◆ Do this
Please replace "folder" with "directory" in the lines from the one with "Task: Collapse the manifests folder" up to and including the one with "Click the Base Year label cell", and give back only those lines with nothing else changed.

>>

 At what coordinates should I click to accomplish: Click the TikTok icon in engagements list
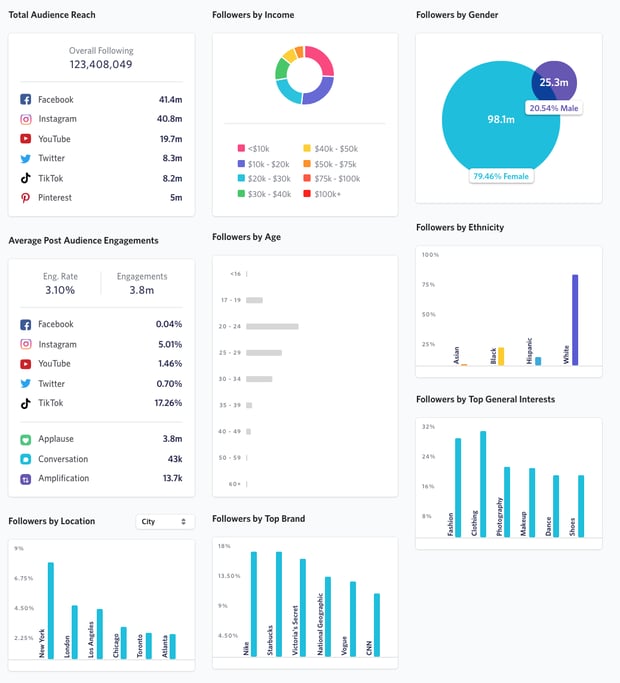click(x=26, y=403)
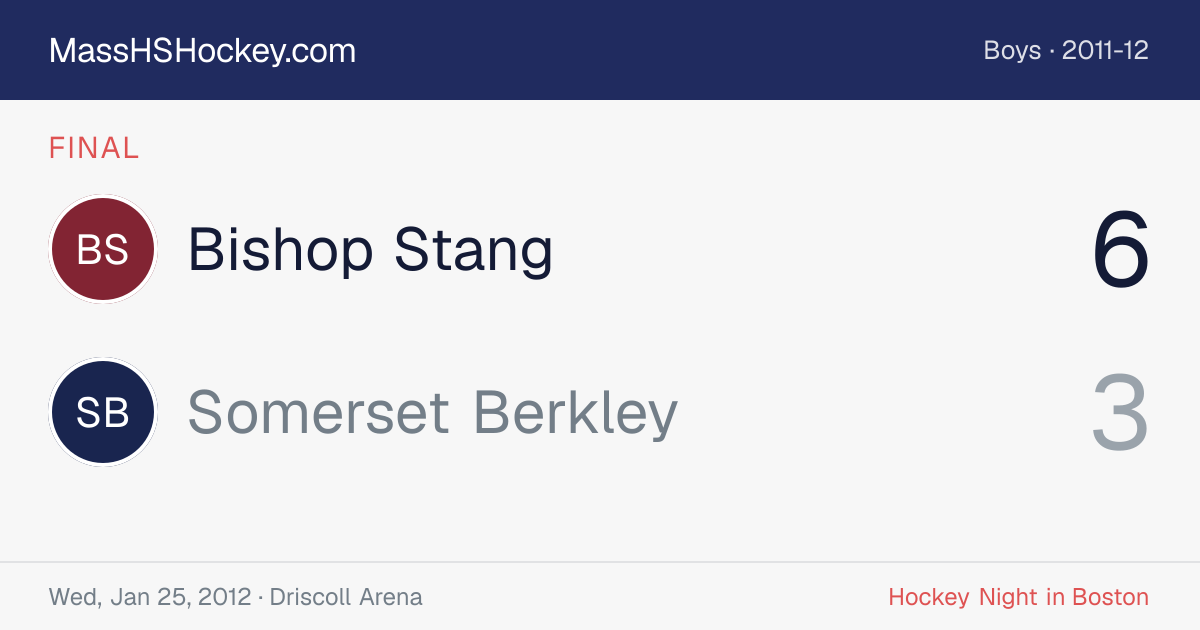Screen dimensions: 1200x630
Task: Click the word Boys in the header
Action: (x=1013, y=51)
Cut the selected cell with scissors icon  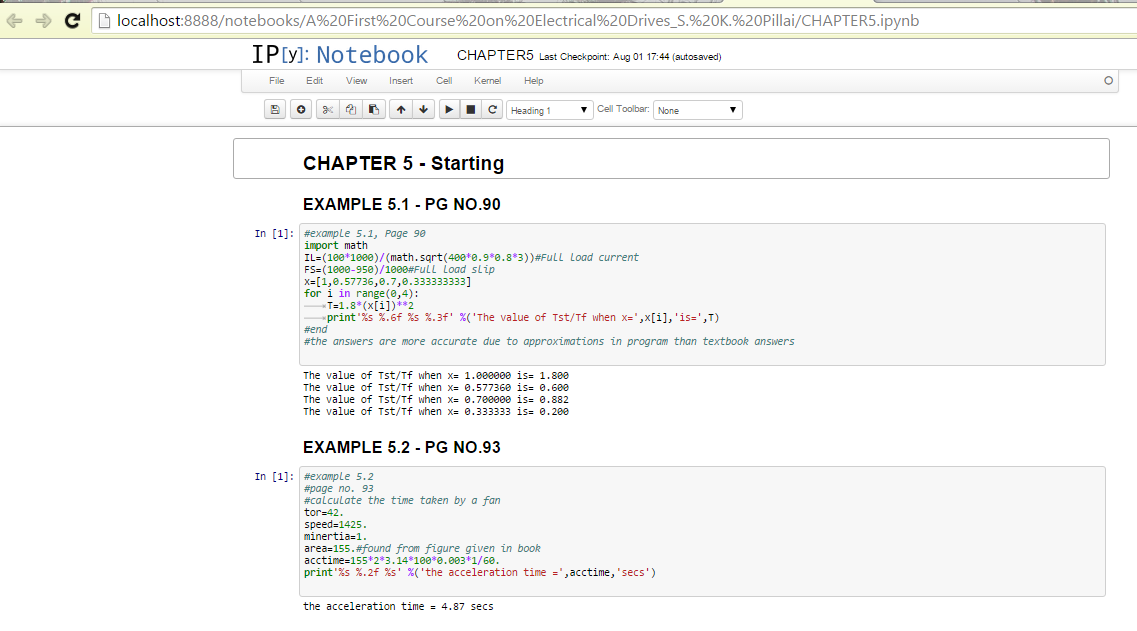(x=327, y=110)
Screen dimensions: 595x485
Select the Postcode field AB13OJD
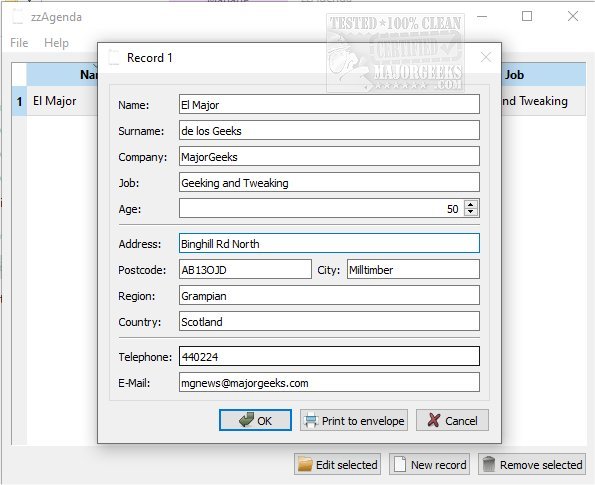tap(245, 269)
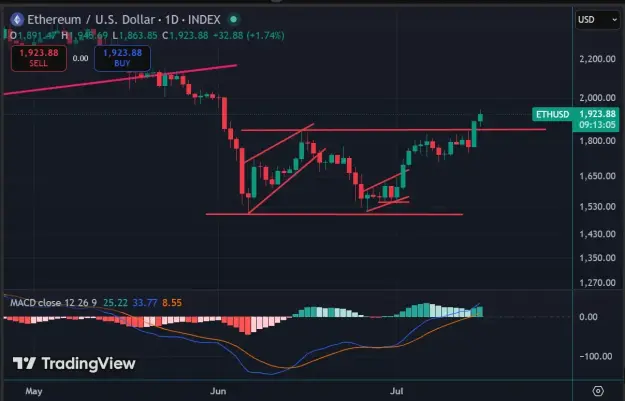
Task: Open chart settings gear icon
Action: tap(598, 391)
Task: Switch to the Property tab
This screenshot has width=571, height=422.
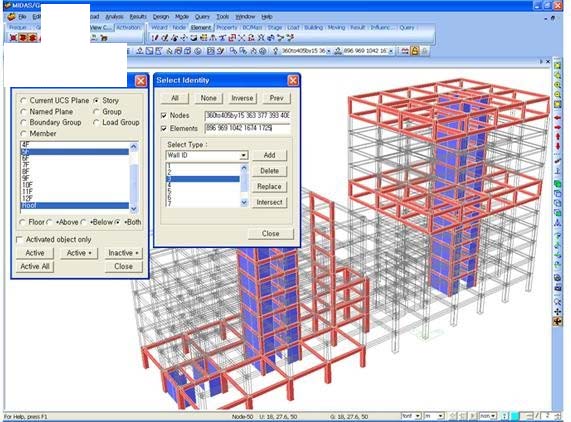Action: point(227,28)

<<
>>

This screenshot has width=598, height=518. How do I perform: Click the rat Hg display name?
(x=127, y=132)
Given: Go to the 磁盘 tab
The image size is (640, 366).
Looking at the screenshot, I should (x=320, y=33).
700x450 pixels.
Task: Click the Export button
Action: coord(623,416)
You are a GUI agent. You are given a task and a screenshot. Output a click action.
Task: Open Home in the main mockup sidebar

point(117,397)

<<
>>

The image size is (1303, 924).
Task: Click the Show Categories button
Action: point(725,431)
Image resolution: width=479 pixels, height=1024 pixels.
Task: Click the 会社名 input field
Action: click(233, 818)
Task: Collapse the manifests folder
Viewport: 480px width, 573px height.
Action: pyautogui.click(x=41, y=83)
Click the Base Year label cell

<<

◆ Result of the task
Task: Collapse the manifests directory
Viewport: 480px width, 573px height.
Action: pyautogui.click(x=41, y=83)
Click the Base Year label cell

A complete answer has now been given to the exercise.